— What to work on —
Echo the part of the query engine passage that starts at "Internally, the context" and ends at "checkpoint is requested.", keeping every word unchanged.

— Passage provided —
"""
Finally, OnStateSaved
is typically not overridden and deals with the StateChanged
dirty flag logic internally, but derived classes can override it as a way to get notified when a checkpoint was successfully committed. An example of such an override is an ingress operator that receives events from an external system, which may use the OnStateSaved
call to send an acknowledgement to the external system allowing it to prune events up to a given sequence number.
Context-switch operators
The ContextSwitchOperator<TParam, TResult>
operator deserves its own section. This type acts as a base class for stateful operators that receive events from external sources and need to produce On*
invocations on downstream observers running within a query engine. One of the requirements for events flowing through query operators hosted in a query engine is that they originate on the right IScheduler
in order to allow the processing of events to be paused when a checkpoint is made. To achieve this, we need to "context switch" events from the outside world into the query engine world, i.e. on the IScheduler
.
From a top-level point of view, a context switch operator exposes the IObserver<TResult>
interface which is used to send notifications from any thread external to the engine. Think of this interface at sticking out of the boundaries of the hosting query engine, into the external world. Rather than flowing these events directly to downstream observers (for example, query operators to process the events), the context switch operator maintains an internal queue that gets drained on the IScheduler
that's obtained from the IOperatorContext
passed to SetContext
. This is part of the IOperator
implementation, which is used within the query engine's world. The context switch operator connects both worlds.
Internally, the context switch operator is implemented as a stateful operator (where the state is comprised of the events in the queue that have not yet been sent downstream) and an IYieldableItemProcessor
, which is a scheduler construct that processes the items in a queue and gets scheduled periodically to continue to drain the queue. The yield support is required to support prompt bail out from processing events when a checkpoint is requested.
Observers
This library also provides a number of built-in observers and base classes to build observers. Some of the ready-to-use observers include:
NopObserver<T>
, an observer that ignores allOn*
notifications.FaultObserver<T>
, an observer that throws exceptions when handlingOn*
notifications.Observer.Create<T>
, a factory method to create observers given delegates for the threeOn*
methods.
"""
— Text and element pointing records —
"""
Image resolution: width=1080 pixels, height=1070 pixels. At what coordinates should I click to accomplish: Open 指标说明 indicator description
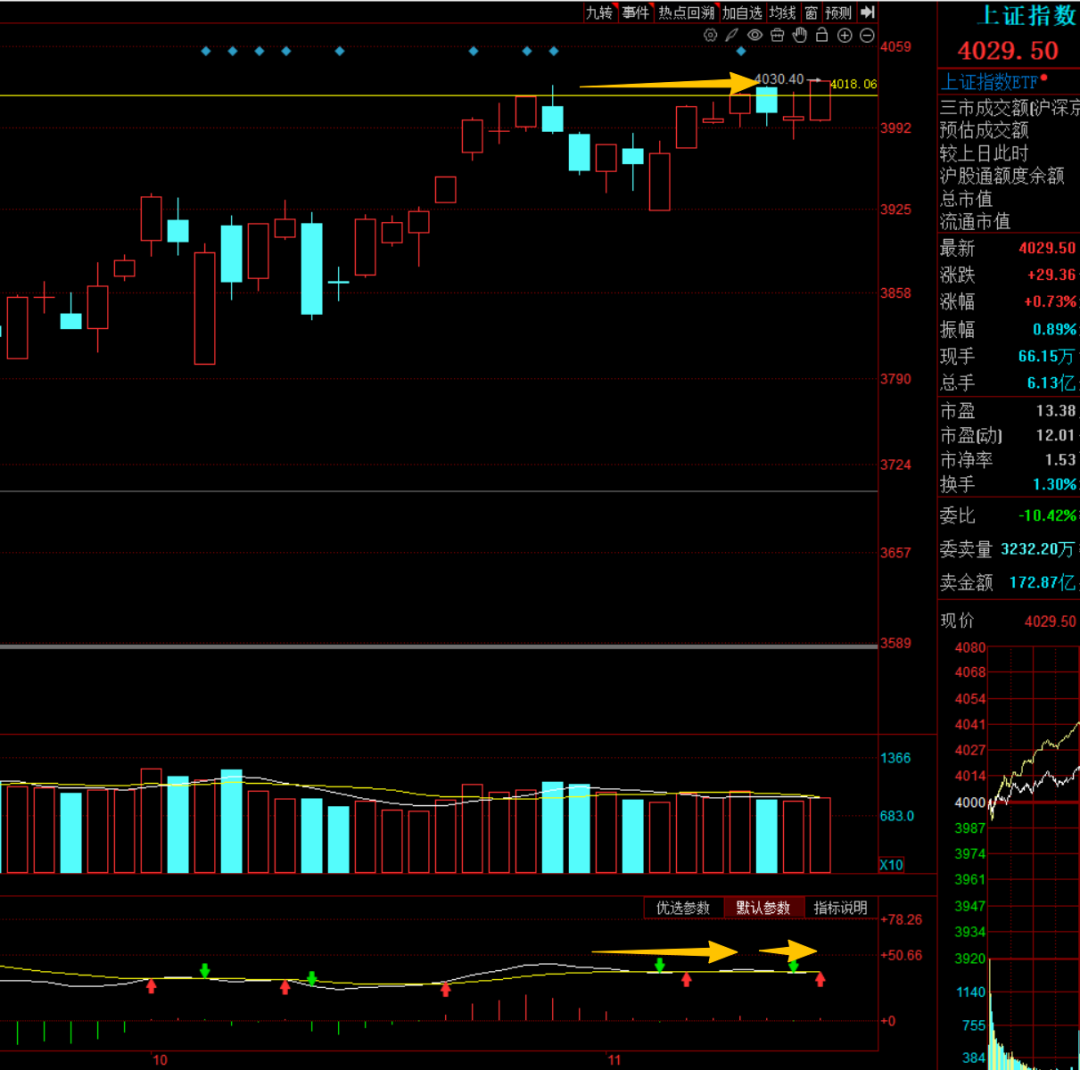coord(840,908)
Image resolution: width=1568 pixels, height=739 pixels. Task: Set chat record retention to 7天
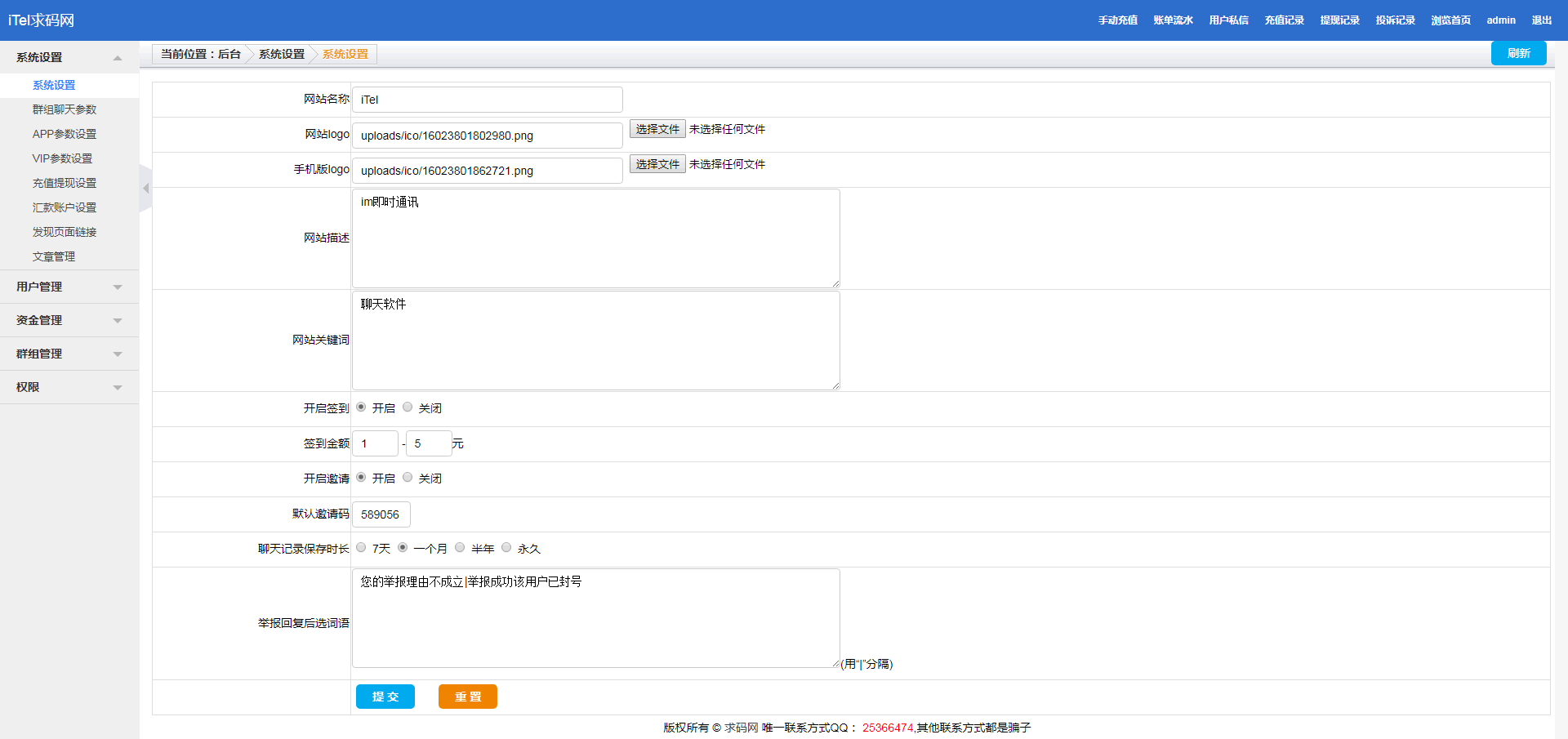[x=361, y=548]
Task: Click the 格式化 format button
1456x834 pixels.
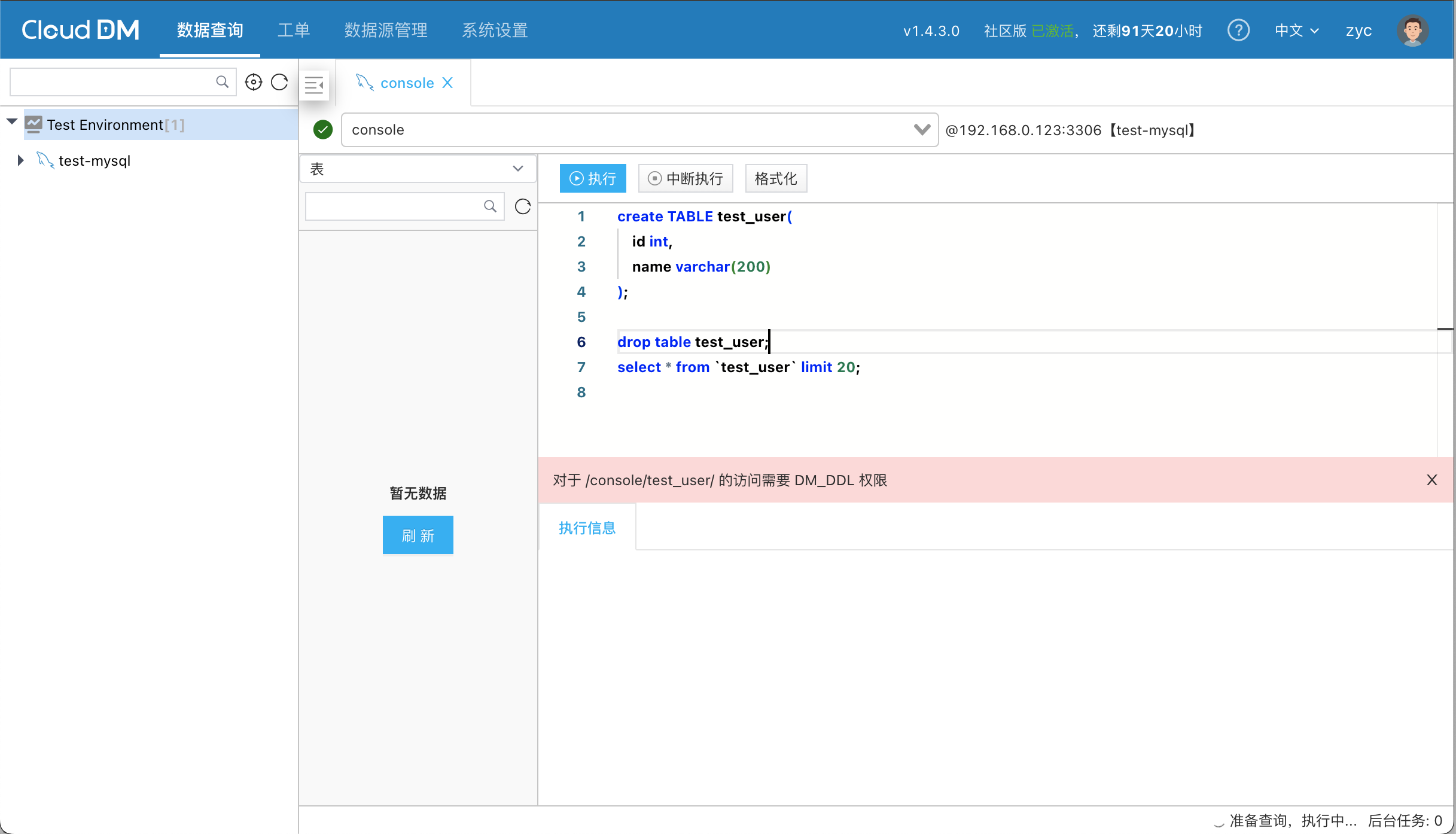Action: [775, 178]
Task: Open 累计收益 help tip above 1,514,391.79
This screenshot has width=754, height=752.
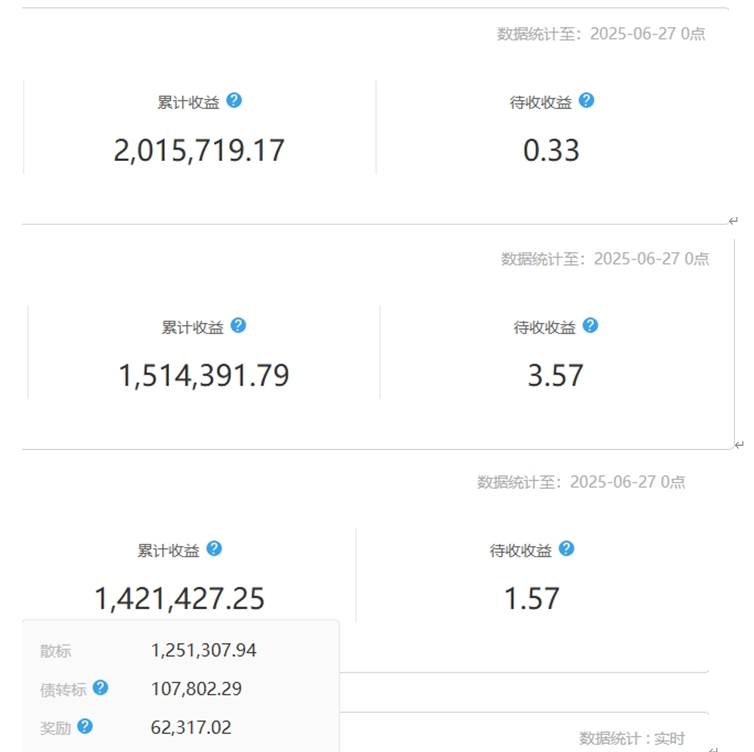Action: point(238,325)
"""
— Result of the task —
Internally, the context switch operator is implemented as a stateful operator (where the state is comprised of the events in the queue that have not yet been sent downstream) and an IYieldableItemProcessor
, which is a scheduler construct that processes the items in a queue and gets scheduled periodically to continue to drain the queue. The yield support is required to support prompt bail out from processing events when a checkpoint is requested.